Saturday, July 10, 2010

The Answer is “Guernica”. And also “Andy Warhol”.

Today is 4 July. My Mom died early in the morning on the 4th a few years ago. Dad died a couple years prior on the Summer Solstice. I toast my Dad when I can with a shot of Scotch. He drank “King William”, a low-price brand recommended by that paragon of fine food and beverages, Consumer Reports. I usually try for a snifter of Laiphroig with just a few mils of water to release the nonpolar aromatics. Dad was Dad. And good Scotch is good Scotch.

Mom drank chardonnay, better chardonnay after Dad quit drinking (total alcohol budget then going into decent wine). For a while as she aged she stretched her tolerance with spritzers, cutting the wine with seltzer and spicing it with a sliver of lemon. In her last years she turned back to full-strength chardonnay. Not much of it, but it didn’t take much by then.

I bring this up because in the course of my ritual remembrance, I recalled an argument I had with my father when I was in high school. I was addicted to the first Velvet Underground album, the one with the Warhol “peel and see” banana skin on the cover.

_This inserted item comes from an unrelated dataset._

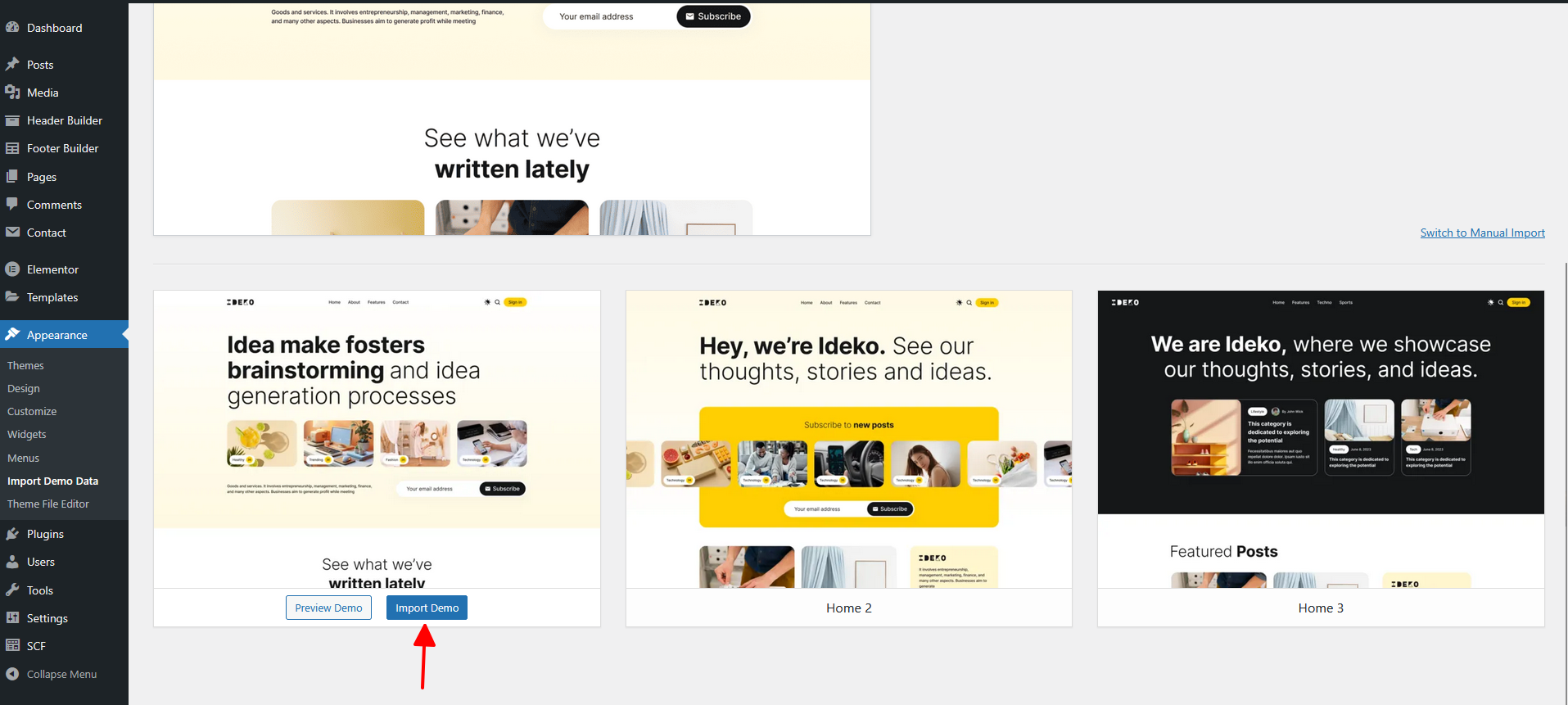The height and width of the screenshot is (705, 1568).
Task: Click the Posts pushpin icon
Action: (x=12, y=64)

There was some glitch in the distribution, and I had to bug the guys in the Sam Goody at the Willowbrook Mall for weeks to get a copy.

One night, Dad stayed up a little too late and walked into the communal living room in the middle of the instrumental breakdown on European Son.

Pretty much freaked him out. Got into a long, Lewis Black-style rant about “music”, and “art”, and “beauty”. “Art” was only “art” when it aspired to beauty, “music” was only “music” when it aspired to same, ergo European Son, and by extension the entire album, was neither “music” nor “art”. Dammit. “Art” is beautiful. If it’s not beautiful it’s not “art”. Dammit.

Now. My parents did a pretty good job of giving us a well-rounded education, taking advantage of proximity to New York City to get us to museums, theaters, etc. At some point when I was younger, Picasso’s Guernica--or maybe it was one of the preliminary studies--was in the Museum of Modern Art. We made a special trip to see it, and on the way received a brief parental introduction to the Spanish Civil War, the fact that Nazi Germany got to try out their newly rebuilt avian technology, and the growth of fascism in the decades between World War 1 and World War 2 as plinth on which the devastation of the latter was constructed.




Guernica.







So, while Dad ranted and raged, I knew I had the argument won. He paused for breath. I said “Guernica”. He said “what?” “Guernica. It’s a horrific vision of hell on earth under bombardment. On canvas. As in “art”” Dad’s rant was derailed momentarily until he found himself a sliver of daylight. Guernica wasn’t “art”, it was “reporting”. When reality is so ugly, “artists” become “journalists”.

Even as a dim high school student I knew this was complete bullshit and even better I knew that Dad knew it was complete bullshit. As he stomped back to his room, I left him with a parting blast. I said “Oh, and don’t forget Heironymus Bosch”. I could hear him muttering as he headed down the hall.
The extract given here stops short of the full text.